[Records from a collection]
◇ ◇ ◇ ◇ ◇ ◇ ◇
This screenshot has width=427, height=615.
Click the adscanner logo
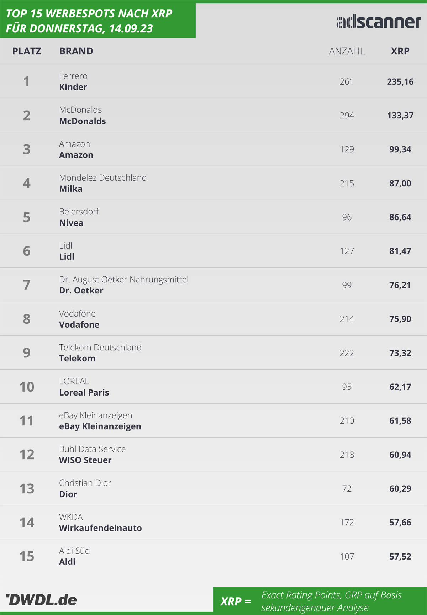click(379, 22)
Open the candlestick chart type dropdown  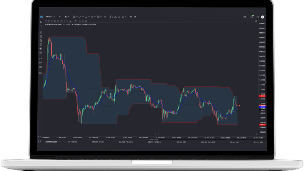click(67, 17)
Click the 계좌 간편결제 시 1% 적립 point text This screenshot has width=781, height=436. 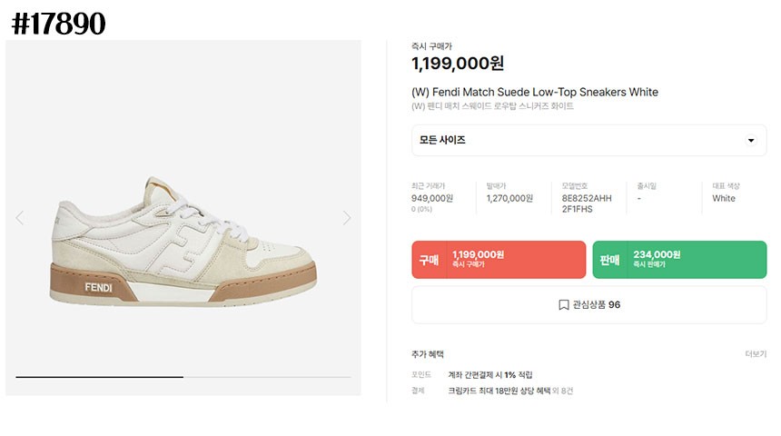tap(489, 374)
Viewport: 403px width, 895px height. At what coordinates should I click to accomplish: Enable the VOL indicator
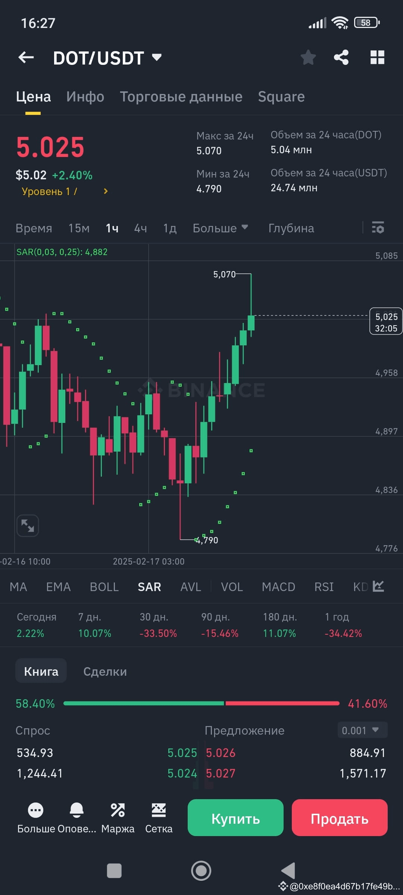pyautogui.click(x=232, y=587)

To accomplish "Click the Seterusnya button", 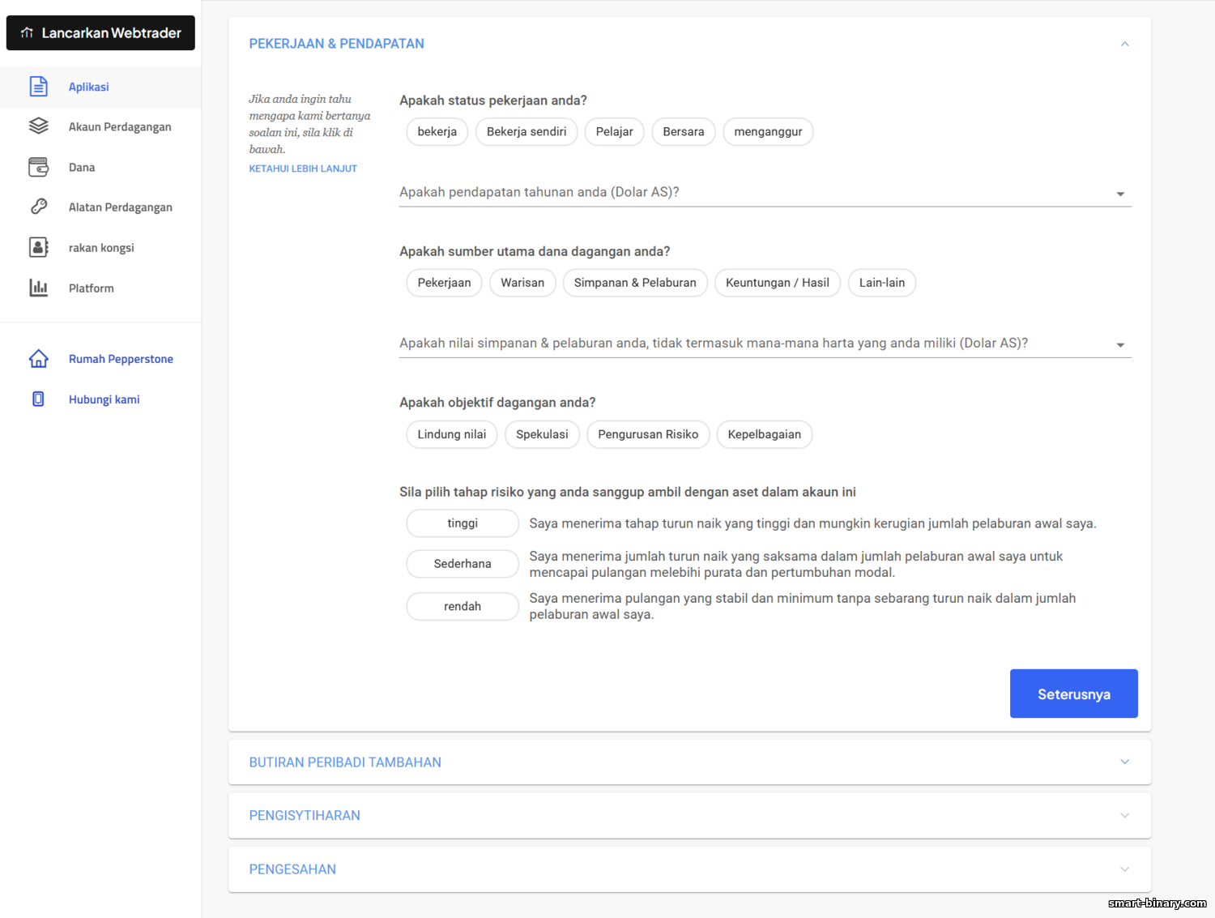I will [x=1073, y=694].
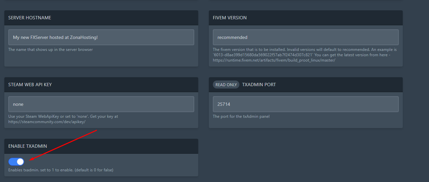Select the Steam Web API Key field

tap(101, 104)
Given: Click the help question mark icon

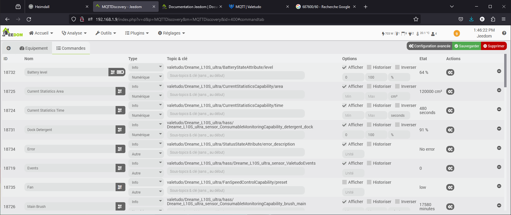Looking at the screenshot, I should [504, 33].
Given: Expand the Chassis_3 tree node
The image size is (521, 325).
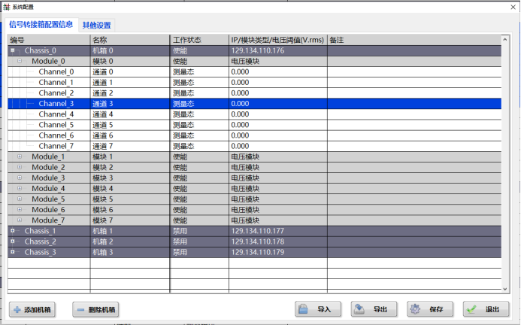Looking at the screenshot, I should (12, 252).
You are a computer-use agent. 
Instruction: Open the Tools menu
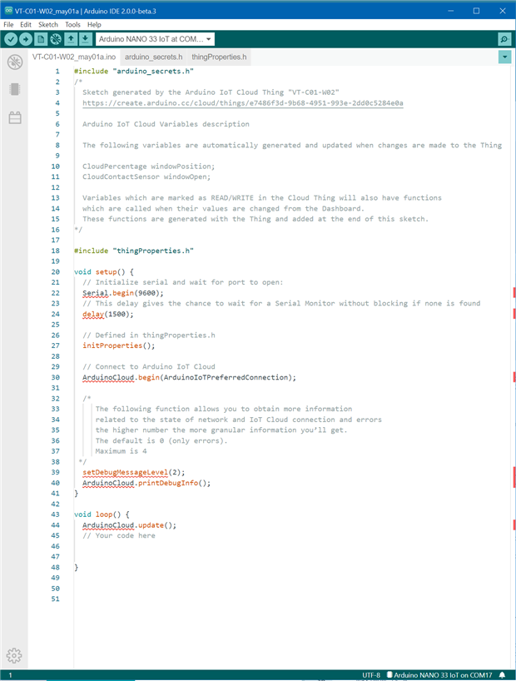[x=72, y=25]
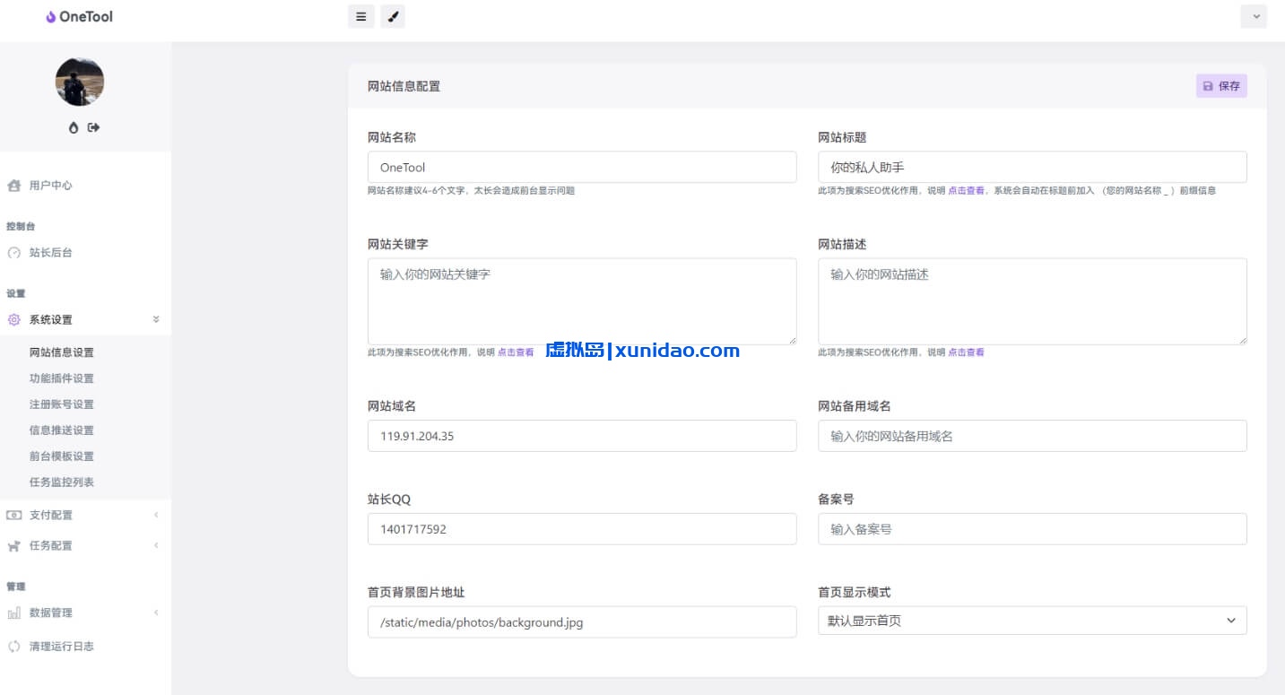Select the brush icon in the top toolbar
The height and width of the screenshot is (695, 1285).
point(393,16)
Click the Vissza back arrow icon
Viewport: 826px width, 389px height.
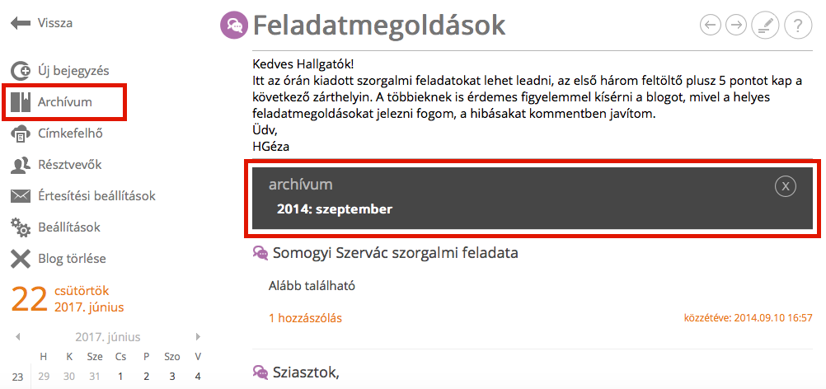coord(20,23)
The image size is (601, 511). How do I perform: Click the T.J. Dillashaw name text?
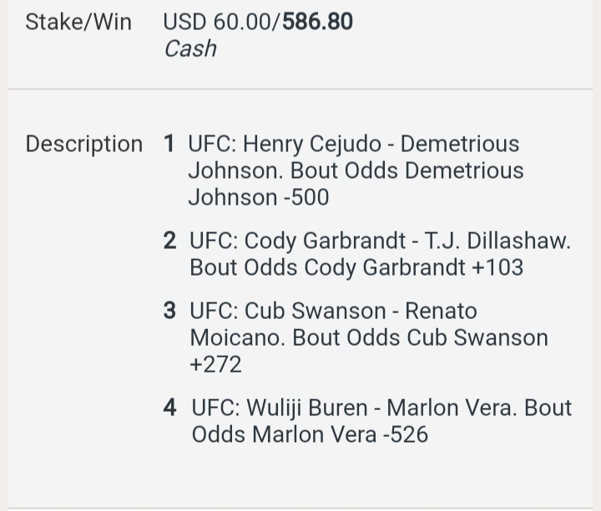pyautogui.click(x=497, y=241)
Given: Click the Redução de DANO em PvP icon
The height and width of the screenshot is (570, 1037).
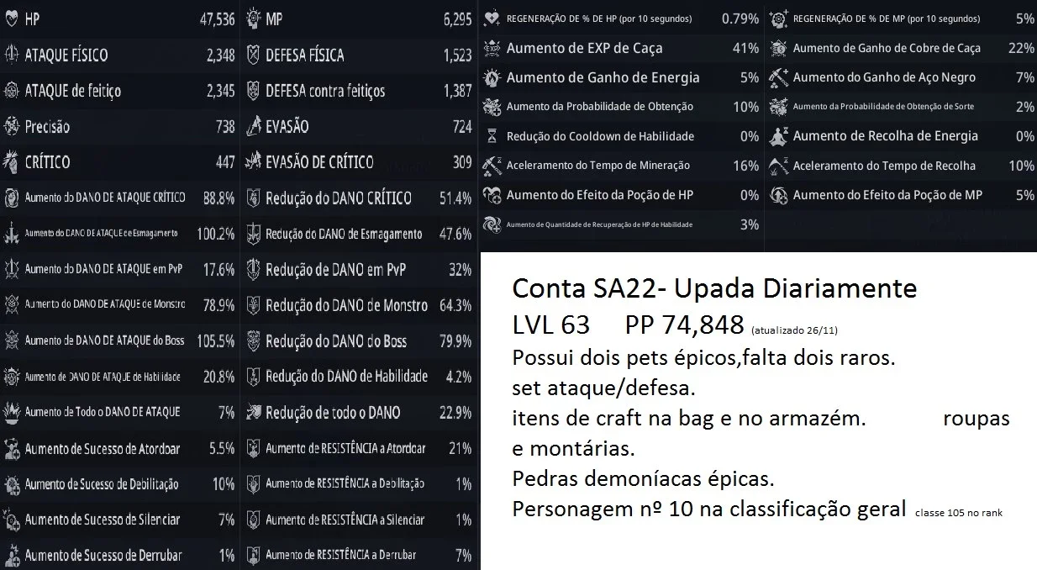Looking at the screenshot, I should point(253,269).
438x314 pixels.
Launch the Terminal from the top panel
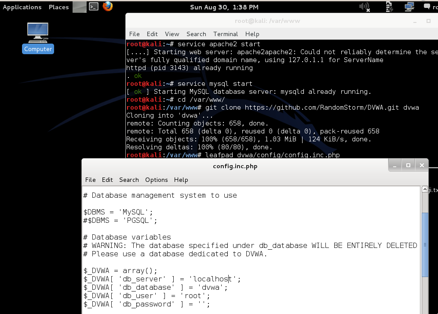tap(93, 7)
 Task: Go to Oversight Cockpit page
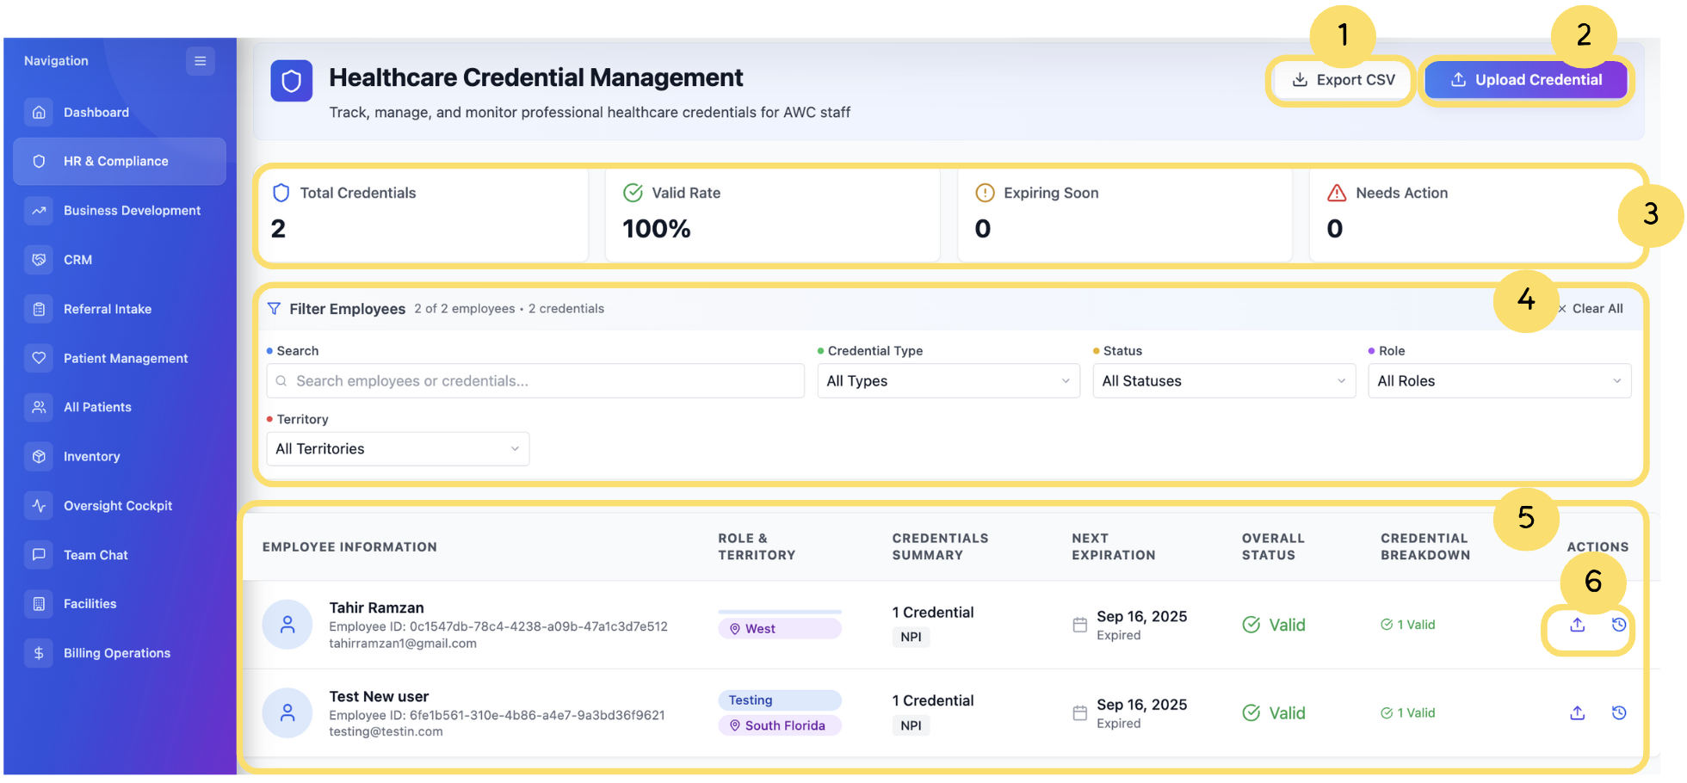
◇ ◇ ◇ ◇ ◇ ◇ ◇
§ Exercise goal:
Please extract the lines from the one containing "438x314 pixels." down through the last line above, copying each one word for word. Leave the pictures out of your answer.

§ Reply:
438x314 pixels.
Launch the Terminal from the top panel
tap(93, 7)
 Task: Go to Oversight Cockpit page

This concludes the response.